◆ What you will do ◆
State only the number of lines in the rows below that contain the word "panel".
**** Information shown ****
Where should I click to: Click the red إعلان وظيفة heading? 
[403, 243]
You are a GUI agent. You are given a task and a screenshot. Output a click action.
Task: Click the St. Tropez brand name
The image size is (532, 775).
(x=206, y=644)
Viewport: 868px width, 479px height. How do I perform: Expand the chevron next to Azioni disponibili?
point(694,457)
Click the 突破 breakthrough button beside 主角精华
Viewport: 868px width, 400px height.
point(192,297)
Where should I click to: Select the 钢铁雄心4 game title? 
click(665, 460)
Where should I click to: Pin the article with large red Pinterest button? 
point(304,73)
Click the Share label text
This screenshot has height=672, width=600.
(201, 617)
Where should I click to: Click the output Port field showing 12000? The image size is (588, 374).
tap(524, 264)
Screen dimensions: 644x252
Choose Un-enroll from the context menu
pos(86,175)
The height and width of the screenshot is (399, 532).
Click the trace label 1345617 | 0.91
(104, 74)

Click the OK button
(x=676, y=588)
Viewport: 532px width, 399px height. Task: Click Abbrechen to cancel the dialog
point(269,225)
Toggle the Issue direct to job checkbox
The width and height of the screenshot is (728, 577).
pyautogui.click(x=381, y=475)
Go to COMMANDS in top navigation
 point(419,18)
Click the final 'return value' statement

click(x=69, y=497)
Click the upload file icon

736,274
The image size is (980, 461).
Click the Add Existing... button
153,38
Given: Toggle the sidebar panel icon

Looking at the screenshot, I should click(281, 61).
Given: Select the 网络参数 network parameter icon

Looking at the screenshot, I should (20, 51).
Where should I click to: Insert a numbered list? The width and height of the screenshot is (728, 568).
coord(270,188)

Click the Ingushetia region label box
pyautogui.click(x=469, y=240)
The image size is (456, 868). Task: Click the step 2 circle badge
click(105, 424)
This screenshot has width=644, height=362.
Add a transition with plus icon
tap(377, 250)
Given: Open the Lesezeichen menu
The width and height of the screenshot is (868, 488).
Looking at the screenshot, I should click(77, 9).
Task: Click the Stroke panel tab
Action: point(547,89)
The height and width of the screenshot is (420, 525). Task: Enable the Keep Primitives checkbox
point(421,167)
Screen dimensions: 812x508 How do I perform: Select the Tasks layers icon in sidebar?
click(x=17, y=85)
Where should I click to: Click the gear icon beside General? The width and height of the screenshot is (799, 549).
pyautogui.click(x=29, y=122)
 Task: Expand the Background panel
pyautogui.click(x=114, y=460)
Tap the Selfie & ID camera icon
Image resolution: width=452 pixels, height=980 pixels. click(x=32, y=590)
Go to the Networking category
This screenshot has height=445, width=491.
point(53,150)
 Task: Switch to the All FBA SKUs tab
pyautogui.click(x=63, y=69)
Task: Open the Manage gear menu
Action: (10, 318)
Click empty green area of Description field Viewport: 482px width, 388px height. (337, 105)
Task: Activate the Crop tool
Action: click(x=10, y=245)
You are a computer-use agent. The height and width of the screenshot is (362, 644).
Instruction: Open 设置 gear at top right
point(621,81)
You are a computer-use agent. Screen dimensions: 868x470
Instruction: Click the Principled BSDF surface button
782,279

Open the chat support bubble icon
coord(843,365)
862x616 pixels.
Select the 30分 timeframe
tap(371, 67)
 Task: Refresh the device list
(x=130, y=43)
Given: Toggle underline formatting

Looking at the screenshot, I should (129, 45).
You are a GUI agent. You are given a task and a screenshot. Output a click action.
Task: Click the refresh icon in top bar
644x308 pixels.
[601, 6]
****
◆ Expected answer ◆
3